DATA PROVIDED =>
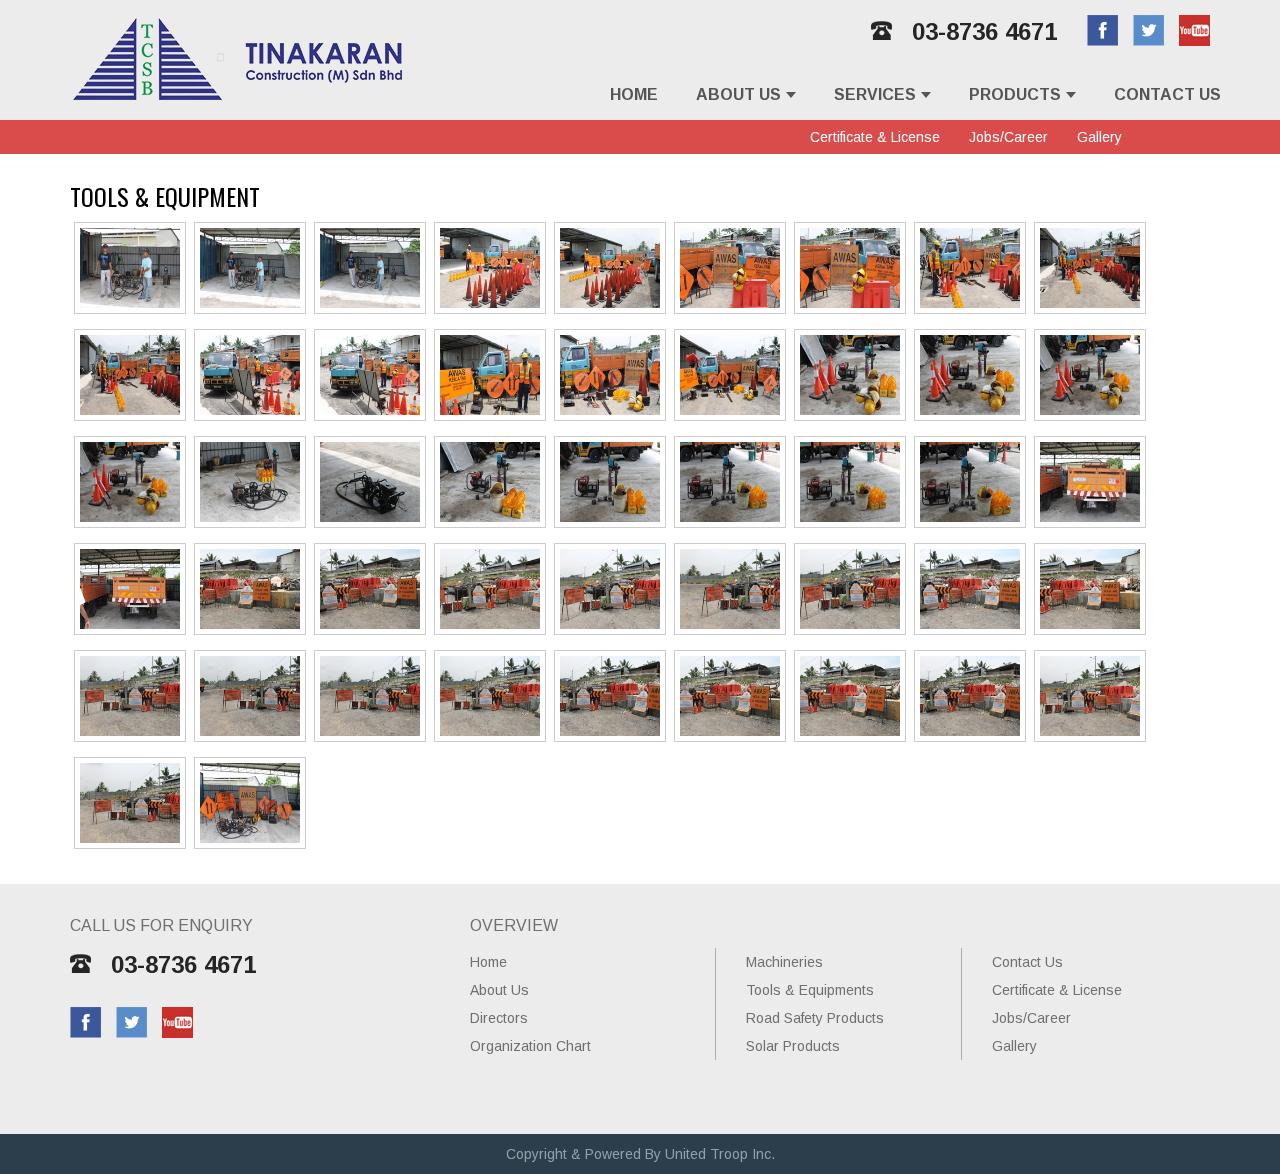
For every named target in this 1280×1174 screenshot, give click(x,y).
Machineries (784, 962)
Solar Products (793, 1046)
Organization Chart (530, 1046)
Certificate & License (875, 137)
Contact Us (1167, 94)
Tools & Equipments (810, 990)
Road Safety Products (815, 1018)
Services (875, 94)
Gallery (1099, 137)
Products (1015, 94)
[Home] (238, 97)
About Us (738, 94)
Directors (499, 1018)
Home (634, 94)
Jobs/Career (1008, 137)
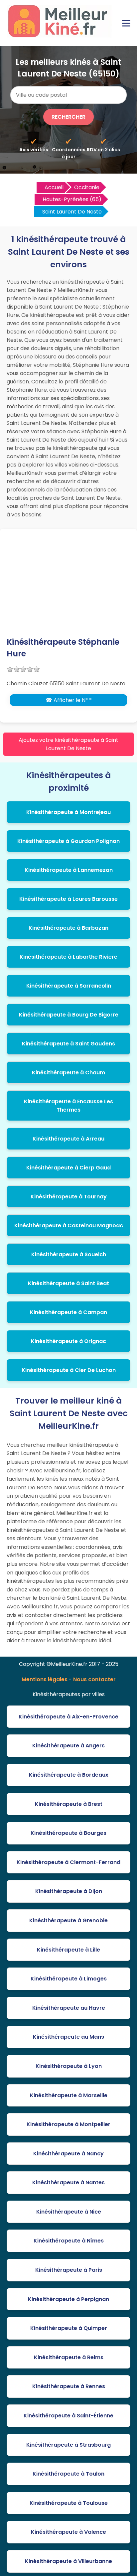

THE PROBLEM => Please output the data above exactly as given, omitting every picture.

SOLUTION TO THIS PROBLEM =>
For every named target in this 1280×1174 screenshot, give click(x,y).
Machineries (784, 962)
Solar Products (793, 1046)
Organization Chart (530, 1046)
Certificate & License (875, 137)
Contact Us (1167, 94)
Tools & Equipments (810, 990)
Road Safety Products (815, 1018)
Services (875, 94)
Gallery (1099, 137)
Products (1015, 94)
[Home] (238, 97)
About Us (738, 94)
Directors (499, 1018)
Home (634, 94)
Jobs/Career (1008, 137)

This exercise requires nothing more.